DSG Ferlach ist neuer Landesmeister

34. DSG Eisstocklandesmeisterschaften

Während im letzten Jahr noch die Rechenstifte gezückt werden mussten, herrschte bei den 34. DSG Landesmeisterschaften im Eisstockschießen am 7. März klare Sicht auf den Eisbahnen in Klagenfurt. Nach über vier Stunden intensivem Wettbewerb stand eine Mannschaft unangefochten an der Spitze.

Spirituelle Einstimmung

Bevor der erste Stock geschwungen wurde, fand DSG-Referent Markus Auer bei der spirituellen Einstimmung bewegende Worte. Er schlug die Brücke vom Training in Vorbereitung auf den Wettkampf zum „inneren Training“ der Fastenzeit. Besonders betonte er, dass über aller sportlichen Leistung die Gnade stehe – die Gewissheit, als Mensch bedingungslos angenommen zu sein, egal ob der Stockschuss perfekt sitzt oder das Ziel verfehlt. (siehe auch Sportblog der DSG Steiermark)

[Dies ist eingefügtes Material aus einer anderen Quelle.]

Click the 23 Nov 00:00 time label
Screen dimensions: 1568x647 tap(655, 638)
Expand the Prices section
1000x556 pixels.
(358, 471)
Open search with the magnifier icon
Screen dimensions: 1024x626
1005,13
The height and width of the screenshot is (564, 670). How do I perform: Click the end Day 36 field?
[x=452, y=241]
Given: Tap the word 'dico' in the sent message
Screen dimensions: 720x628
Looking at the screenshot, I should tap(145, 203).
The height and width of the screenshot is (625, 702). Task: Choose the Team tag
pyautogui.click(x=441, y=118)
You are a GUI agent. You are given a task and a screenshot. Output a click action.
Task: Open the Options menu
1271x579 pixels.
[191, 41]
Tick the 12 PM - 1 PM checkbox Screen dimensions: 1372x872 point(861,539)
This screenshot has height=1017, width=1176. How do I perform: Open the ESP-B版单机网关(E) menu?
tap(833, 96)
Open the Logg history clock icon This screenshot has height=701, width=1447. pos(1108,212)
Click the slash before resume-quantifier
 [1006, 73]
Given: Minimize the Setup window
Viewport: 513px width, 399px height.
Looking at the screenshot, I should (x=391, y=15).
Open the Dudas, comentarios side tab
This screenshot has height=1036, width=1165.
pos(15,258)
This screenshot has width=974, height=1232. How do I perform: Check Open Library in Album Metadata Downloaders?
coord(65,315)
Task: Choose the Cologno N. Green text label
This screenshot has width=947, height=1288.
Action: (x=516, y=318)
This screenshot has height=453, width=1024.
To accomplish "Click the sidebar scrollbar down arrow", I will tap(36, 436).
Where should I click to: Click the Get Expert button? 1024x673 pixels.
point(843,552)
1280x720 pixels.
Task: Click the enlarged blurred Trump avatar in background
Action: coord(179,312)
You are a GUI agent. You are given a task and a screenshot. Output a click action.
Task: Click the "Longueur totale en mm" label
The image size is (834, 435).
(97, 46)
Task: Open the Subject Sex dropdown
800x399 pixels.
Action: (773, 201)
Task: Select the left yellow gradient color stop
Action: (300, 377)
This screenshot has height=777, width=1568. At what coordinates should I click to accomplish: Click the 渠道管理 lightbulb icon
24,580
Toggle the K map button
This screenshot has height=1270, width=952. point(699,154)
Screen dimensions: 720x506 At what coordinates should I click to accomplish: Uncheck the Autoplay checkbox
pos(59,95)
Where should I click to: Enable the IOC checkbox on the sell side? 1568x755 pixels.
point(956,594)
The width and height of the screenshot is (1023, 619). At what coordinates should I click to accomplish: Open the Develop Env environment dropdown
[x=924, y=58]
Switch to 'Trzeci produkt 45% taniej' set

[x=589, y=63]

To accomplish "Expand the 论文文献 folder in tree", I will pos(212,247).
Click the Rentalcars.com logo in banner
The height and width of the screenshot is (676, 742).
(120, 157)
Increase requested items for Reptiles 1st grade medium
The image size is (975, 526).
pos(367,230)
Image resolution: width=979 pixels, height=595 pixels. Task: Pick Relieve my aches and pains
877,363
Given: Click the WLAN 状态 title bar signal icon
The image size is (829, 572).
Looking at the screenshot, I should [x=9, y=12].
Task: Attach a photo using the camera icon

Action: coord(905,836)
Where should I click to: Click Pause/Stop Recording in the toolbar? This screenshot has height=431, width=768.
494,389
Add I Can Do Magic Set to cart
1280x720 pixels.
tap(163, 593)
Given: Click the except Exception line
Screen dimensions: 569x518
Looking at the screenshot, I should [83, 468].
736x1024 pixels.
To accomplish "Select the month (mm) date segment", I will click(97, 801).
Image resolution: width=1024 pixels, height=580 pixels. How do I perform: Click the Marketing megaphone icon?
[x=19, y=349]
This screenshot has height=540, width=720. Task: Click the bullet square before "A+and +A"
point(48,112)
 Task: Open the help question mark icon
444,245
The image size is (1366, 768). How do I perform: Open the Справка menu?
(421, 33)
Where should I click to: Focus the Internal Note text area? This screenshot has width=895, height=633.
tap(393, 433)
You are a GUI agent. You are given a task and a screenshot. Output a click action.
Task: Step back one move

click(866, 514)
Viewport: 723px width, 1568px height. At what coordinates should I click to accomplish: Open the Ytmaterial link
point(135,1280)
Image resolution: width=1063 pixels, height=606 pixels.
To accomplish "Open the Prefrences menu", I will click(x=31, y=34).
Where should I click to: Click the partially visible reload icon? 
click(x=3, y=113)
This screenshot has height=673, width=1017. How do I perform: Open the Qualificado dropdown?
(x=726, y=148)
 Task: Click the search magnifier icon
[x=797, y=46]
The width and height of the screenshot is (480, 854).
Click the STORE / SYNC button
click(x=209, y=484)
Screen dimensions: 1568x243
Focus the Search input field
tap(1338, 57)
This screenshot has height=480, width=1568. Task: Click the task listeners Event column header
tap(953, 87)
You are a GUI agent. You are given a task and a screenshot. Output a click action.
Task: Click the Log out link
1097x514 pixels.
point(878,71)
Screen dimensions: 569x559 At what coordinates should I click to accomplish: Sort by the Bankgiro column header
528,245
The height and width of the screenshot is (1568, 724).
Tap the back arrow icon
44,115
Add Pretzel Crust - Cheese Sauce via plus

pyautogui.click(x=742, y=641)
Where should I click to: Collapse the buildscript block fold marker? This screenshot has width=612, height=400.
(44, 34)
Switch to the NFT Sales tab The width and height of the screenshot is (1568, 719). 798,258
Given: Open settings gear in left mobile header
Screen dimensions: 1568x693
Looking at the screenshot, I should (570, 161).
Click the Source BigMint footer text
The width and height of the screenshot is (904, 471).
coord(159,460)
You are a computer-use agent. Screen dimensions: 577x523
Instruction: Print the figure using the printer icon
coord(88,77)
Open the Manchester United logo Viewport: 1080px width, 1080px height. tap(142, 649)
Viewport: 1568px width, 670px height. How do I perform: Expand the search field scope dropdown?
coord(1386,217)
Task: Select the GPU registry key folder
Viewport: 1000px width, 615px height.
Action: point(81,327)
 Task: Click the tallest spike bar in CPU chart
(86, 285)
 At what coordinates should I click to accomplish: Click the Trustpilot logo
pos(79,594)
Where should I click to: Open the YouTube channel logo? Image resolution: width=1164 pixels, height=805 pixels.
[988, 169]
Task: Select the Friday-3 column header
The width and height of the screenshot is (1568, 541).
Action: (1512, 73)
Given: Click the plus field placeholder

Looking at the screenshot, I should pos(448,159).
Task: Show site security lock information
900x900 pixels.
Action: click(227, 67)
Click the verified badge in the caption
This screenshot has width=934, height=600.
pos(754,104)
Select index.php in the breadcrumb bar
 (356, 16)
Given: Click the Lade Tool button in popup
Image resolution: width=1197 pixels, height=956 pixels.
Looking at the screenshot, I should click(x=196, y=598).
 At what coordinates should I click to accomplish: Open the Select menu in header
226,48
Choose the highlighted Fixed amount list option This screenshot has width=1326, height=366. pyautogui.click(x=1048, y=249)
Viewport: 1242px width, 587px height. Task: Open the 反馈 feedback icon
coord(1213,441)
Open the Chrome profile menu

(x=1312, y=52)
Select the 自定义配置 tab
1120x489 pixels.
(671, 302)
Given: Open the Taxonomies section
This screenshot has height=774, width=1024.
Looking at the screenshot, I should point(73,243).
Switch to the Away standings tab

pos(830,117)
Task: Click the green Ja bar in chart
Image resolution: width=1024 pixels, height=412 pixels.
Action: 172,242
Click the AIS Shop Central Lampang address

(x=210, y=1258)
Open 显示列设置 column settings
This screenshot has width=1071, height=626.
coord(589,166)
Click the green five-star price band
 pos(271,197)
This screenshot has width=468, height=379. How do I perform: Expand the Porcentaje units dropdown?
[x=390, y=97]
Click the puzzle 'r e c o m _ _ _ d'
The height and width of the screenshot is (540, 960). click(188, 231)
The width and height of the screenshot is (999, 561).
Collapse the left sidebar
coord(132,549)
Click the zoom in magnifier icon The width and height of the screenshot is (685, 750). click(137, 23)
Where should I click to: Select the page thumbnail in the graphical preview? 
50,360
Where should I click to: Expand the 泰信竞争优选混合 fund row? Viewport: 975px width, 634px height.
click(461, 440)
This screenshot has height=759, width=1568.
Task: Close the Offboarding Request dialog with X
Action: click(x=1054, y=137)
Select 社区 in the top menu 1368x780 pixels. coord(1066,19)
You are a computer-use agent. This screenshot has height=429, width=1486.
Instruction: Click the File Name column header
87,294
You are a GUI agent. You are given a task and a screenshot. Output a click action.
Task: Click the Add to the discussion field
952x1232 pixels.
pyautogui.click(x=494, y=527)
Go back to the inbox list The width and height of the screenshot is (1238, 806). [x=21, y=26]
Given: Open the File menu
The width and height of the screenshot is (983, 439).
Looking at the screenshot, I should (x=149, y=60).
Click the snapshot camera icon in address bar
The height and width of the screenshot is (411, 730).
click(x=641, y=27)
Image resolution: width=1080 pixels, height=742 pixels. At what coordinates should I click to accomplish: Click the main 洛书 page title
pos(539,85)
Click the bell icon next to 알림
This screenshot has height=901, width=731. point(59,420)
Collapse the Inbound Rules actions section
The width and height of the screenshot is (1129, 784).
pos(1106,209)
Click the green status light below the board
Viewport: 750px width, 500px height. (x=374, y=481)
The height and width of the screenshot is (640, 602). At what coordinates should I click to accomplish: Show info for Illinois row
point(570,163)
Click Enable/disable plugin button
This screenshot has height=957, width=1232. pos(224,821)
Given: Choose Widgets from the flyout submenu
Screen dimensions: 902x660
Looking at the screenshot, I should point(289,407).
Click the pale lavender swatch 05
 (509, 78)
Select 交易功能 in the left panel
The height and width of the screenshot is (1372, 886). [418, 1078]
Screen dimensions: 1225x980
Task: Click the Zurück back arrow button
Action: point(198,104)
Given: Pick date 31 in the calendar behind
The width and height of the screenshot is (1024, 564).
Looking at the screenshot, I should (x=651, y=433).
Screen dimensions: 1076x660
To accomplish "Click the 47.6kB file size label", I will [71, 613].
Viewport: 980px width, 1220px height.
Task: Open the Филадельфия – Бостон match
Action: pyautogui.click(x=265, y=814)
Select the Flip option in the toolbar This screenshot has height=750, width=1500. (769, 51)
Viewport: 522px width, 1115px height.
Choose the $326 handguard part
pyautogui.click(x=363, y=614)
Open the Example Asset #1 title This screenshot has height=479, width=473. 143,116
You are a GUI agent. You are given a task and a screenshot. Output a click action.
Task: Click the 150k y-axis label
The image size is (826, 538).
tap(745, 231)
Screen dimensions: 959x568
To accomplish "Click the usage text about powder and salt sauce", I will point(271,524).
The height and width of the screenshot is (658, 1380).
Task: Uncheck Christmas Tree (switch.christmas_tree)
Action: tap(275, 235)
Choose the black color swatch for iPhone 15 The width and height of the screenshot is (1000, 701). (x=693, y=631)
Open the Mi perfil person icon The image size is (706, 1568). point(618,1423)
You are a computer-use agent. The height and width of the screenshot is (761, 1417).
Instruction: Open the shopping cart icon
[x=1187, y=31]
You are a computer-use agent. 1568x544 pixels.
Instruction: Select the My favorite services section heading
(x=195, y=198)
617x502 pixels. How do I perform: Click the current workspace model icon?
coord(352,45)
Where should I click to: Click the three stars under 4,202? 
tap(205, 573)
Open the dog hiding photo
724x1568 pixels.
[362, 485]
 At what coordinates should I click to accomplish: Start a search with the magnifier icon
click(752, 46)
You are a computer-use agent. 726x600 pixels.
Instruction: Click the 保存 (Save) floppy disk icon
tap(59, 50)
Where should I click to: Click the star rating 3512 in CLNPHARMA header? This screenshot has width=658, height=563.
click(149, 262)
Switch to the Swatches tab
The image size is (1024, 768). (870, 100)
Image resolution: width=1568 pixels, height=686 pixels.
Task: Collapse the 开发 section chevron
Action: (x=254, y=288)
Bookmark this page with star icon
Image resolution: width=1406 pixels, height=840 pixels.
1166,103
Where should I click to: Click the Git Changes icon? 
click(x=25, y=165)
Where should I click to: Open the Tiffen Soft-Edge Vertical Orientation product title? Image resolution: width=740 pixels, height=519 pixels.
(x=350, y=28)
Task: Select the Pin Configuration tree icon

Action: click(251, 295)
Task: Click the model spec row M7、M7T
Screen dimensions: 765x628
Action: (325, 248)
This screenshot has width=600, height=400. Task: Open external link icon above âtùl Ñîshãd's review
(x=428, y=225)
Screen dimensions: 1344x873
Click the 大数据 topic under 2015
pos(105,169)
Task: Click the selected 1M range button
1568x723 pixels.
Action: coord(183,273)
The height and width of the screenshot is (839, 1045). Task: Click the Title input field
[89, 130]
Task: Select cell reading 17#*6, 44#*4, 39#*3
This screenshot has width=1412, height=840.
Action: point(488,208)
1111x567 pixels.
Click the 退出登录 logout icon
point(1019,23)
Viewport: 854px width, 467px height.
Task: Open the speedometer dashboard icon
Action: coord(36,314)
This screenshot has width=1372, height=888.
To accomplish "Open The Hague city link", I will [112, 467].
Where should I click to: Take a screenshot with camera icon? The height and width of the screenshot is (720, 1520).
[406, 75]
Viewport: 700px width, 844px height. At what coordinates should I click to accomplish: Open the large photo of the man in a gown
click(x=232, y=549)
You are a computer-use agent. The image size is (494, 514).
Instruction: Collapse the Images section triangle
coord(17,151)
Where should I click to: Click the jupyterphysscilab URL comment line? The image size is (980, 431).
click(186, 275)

In einer anschließenden Minute der Stille gedachten die Sportler dem am 26. Februar verstorbenen Helmut Rapatz. Als langjähriger Kassier im Vorstand der DSG Kärnten war er eine tragende Säule der Gemeinschaft.

Ferlacher Dominanz auf dem Klagenfurter Eis

Insgesamt acht Moaschaften kämpften in diesem Jahr um den begehrten Titel. Doch gegen die Präzision der DSG Ferlach 1 war an diesem Tag kein Kraut gewachsen: Mit einer makellosen Bilanz von 7 Siegen in 7 Spielen holten sie sich absolut souverän und ohne Punktverlust den Landesmeistertitel.

Hinter den dominanten Ferlachern entbrannte ein spannender Kampf um die weiteren Medaillenränge. Das offizielle Endergebnis:

  1. DSG Ferlach 1 (Landesmeister)
  2. DSG Maria Elend / Podgorje
  3. Raika Stub’nhocker

Die Siegerehrung wurde in gewohnt feierlichem Rahmen von DSG-Vorstandsmitglied Peter Schwagerle und Diözesanreferent Markus Auer durchgeführt. Auch in diesem Jahr konnten sich die Teilnehmer über hochwertige Preise freuen, die erneut von den treuen Unterstützern des Vorjahres gestiftet wurden:

  • Familie Dobernig, Familie Weratschnig und Familie Taupe
  • Café „la pared“

Herzlichen Glückwunsch an die Sieger-Moaschaften und alle Platzierten! Die Vorfreude auf das 35. Jubiläum im nächsten Jahr ist bereits jetzt spürbar.